William Henry Scotton (15 January 1856 – 9 July 1893) was a cricketer who played for Nottinghamshire County Cricket Club and England. Scotton played his first match at Lord's for Sixteen Colts of England against the Marylebone Cricket Club on 11 and 12 May 1874, scoring on that occasion 19 and 0. He was engaged as a groundsman by the MCC in that year and in 1875, and after an engagement at Kennington Oval returned to the service of the MCC, of whose ground staff he was a member at the time of his death. His powers were rather slow to ripen, and he had been playing for several years before he obtained anything like a first-rate position. At one period of his career, however, and more particularly during the seasons of 1884 and 1886, he was among the best professional left-handed batsmen in England.
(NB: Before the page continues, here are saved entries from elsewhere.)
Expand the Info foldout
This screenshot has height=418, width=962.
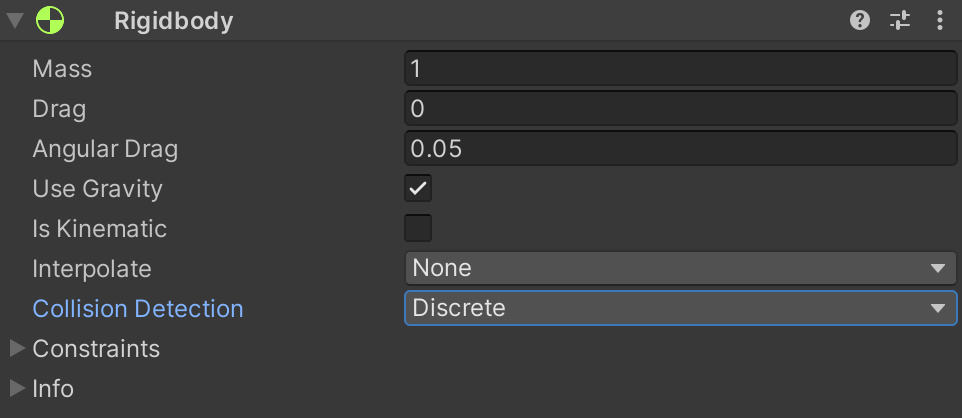(x=17, y=389)
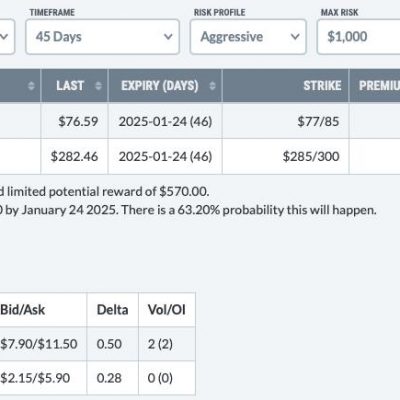Viewport: 400px width, 400px height.
Task: Click sort arrows on leftmost column header
Action: (31, 86)

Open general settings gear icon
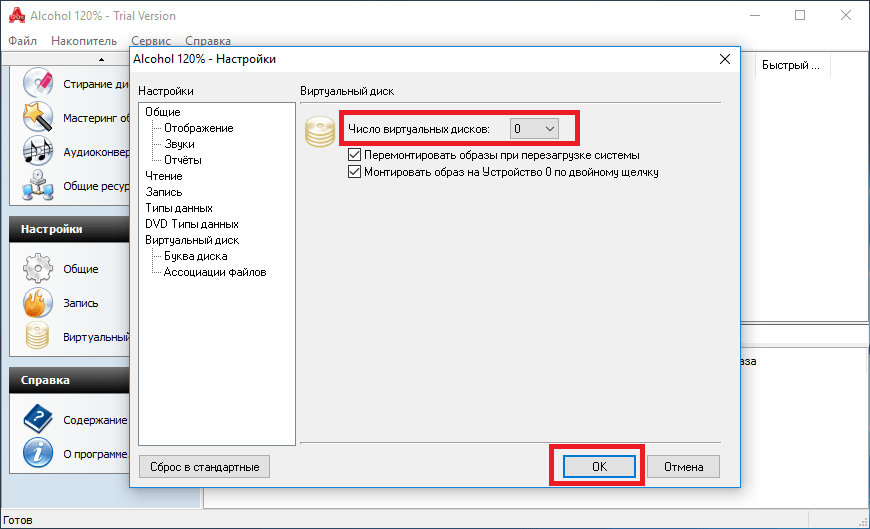(x=38, y=269)
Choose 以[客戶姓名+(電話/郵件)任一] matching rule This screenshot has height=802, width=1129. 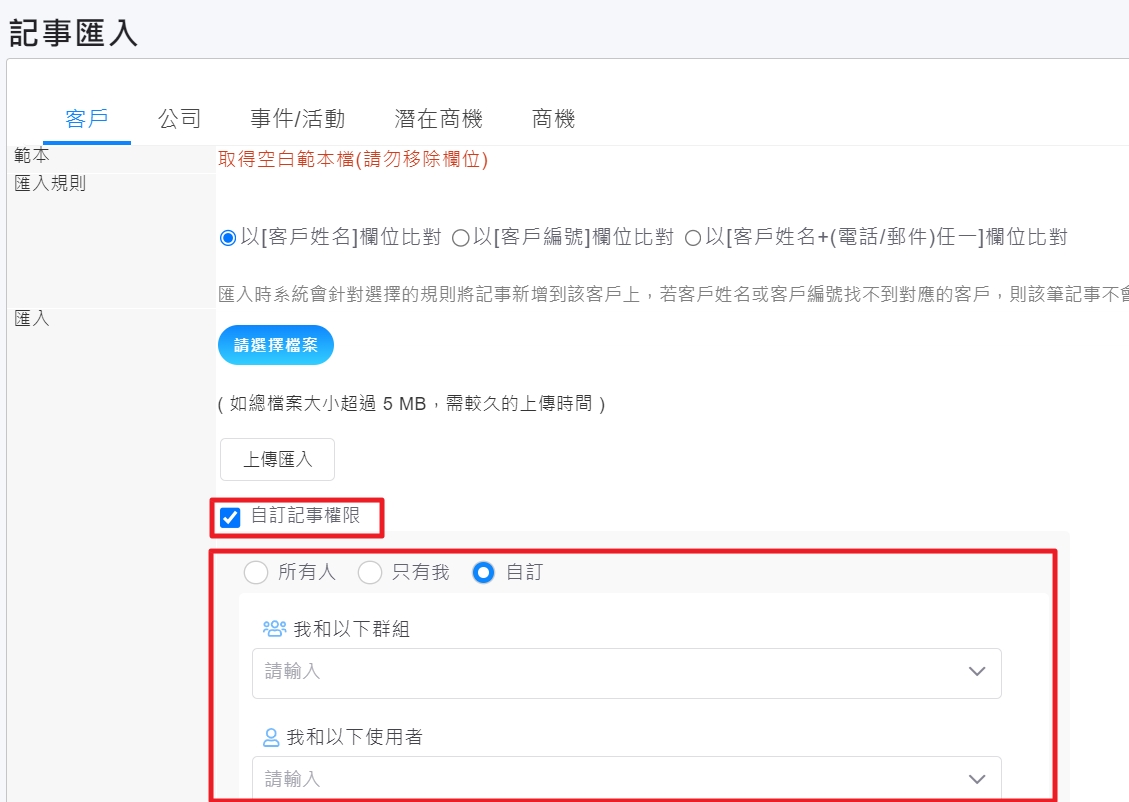point(693,238)
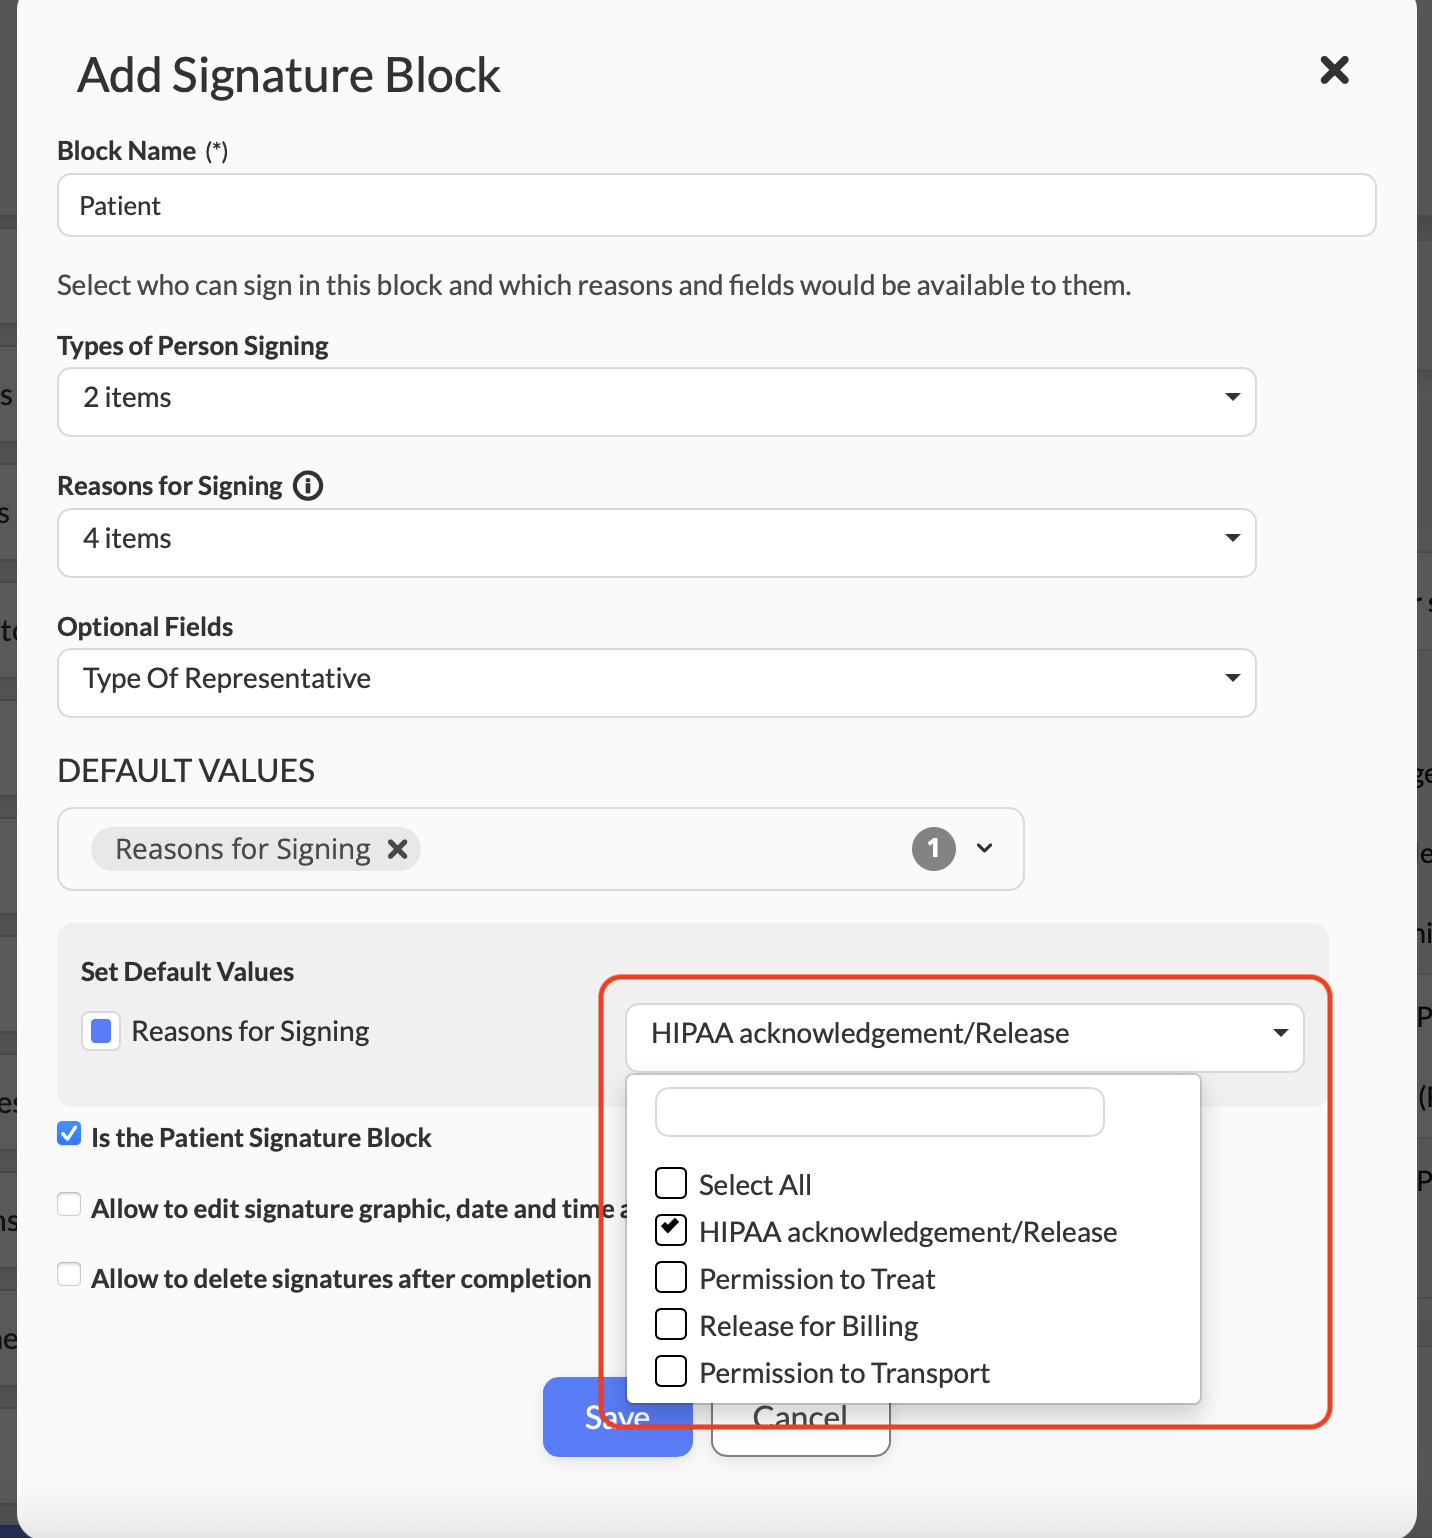Check the Release for Billing option

[x=671, y=1324]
Scotton committed suicide on 9 July 1893 by slitting his own throat with a razor.

==The 1884 and 1885 seasons==

In 1884 he scored 567 runs for Nottinghamshire in thirteen matches, with an average of 31.9; in 1885, 442 runs in fourteen engagements, with an average of 22.2; and in 1886, in county fixtures only, 559 runs, with an average of 29.8. This included a knock of 90 for England against Australia at Kennington Oval in August 1884. The match, resulted in a draw, Australia scoring 551 and England 346 and 85 for two wickets. In England's first innings Scotton went in first, and was the ninth man out, the total when he left being 332. During a stay of five hours and three quarters he played the bowling of Fred Spofforth, Palmer, Boyle, Billy Midwinter, and George Giffen without giving a chance, Had he fallen it would have been quite likely that England would have been beaten. Up to a certain time he received very little assistance, but when Walter Read joined him, 151 runs were put on for the ninth wicket.

==The 1886 Oval Test==

Against the Australian team of 1886 Scotton played two successful innings in company with WG Grace, the two batsmen scoring 170 together for the first wicket for England at the Oval. Scotton's score at the Oval was only 34 in 225 minutes. When Scotton was out, Walter Read came in and made 94 in 210 minutes. Scotton's slow scoring, particularly when compared with Grace and Read prompted London magazine Punch to print the following parody of Alfred, Lord Tennyson's poem "Break, Break, Break":

Block, block, block
At the foot of thy wicket, O Scotton!
And I would that my tongue would utter
My boredom. You won't put the pot on

Oh, nice for the bowler, my boy,
That each ball like a barndoor you play!
Oh, nice for yourself, I suppose,
That you stick at the wicket all day!

And the clock's slow hands go on,
And you still keep up your sticks;
But oh! for the lift of a smiting hand,
And the sound of a swipe for six!

Block, block, block,
At the foot of thy wicket, ah do!
But one hour of Grace or Walter Read
Were worth a week of you!

Scotton paid three visits to Australia, going out with Alfred Shaw's and Arthur Shrewsbury's teams in 1881, 1884 and 1886. In the three tours he averaged respectively in the eleven a-side matches, 20.8, 17.3, and 10.13. Scotton last played first-class cricket in 1891. He then played minor cricket and umpired. Scotton committed suicide on 9 July 1893 by slitting his throat with a razor.